Por esse motivo, os líderes de RH vêm dando valor a uma palavra que ganhou muita força no Brasil desde o ano passado: empoderamento. Na verdade, esse empoderamento nada mais é que o crescimento da influência dos profissionais para aperfeiçoar o nível de satisfação deles perantes os seus empregadores.

Ou seja, a relação entre tecnologia e RH nunca esteve tão evidente quando o assunto é engajamento dos profissionais com as empresas. Afinal de contas, se acontece o movimento contrário, o desengajamento (ou descomprometimento) dos profissionais seguido de demissão, a consequência não se limita à necessidade de substituição no quadro de funcionários. As consequências podem ser bem piores para a empresa no ambiente digital, tais como disseminação de informações negativas (assinadas ou anônimas) sobre a empresa em sites e redes sociais, violação e publicação de dados corporativos comprometedores como forma de “vingança” do funcionário recém-desligado ou, até mesmo, processo jurídico com base em dados digitais utilizados como prova de acusação.

É claro que, se isso acontecer, a reputação da empresa é gravemente atingida. Para evitar esse problema, a transformação digital nos aponta a Inteligência Artificial (IA) como um recurso tecnológico estratégico, pois é utilizada para a capacitação profissional e para a avaliação em “tempo real” de competências e desempenho, tornando os benefícios perceptíveis de forma bem mais rápida do que por meio de avaliação feita “manualmente”.

Mais do que isso, IA não leva apenas ao aperfeiçoamento técnico e estrutural da empresa, mas leva a um aperfeiçoamento muito mais importante e próspero: o ganho de competitividade dos negócios. Esse ganho é possível a partir do momento que a empresa passa a ter feedbacks mais positivos dos funcionários, com maior facilidade de alinhamento entre as equipes de trabalho para redução do “turnover” (rotatividade) e do risco operacional. Por fim, aumenta a produtividade dos funcionários e da empresa como um todo.

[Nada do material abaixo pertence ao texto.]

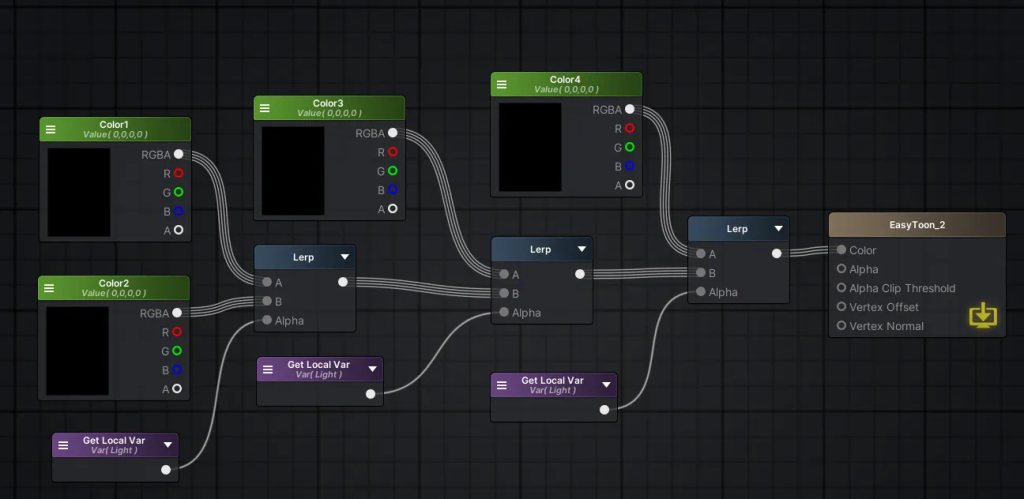Click the EasyToon_2 node title bar
This screenshot has height=499, width=1024.
coord(917,225)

Essas são as provas de que utilizar a tecnologia para tornar o ambiente de trabalho mais satisfatório certamente vai deixar o empregador mais satisfeito com os resultados alcançados, pois os funcionários vão estar mais empenhados, dedicados e motivados para “vestirem a camisa da empresa” e “darem o máximo de si” para atingir o nível de desempenho empresarial mais próximo possível do perfeccionismo.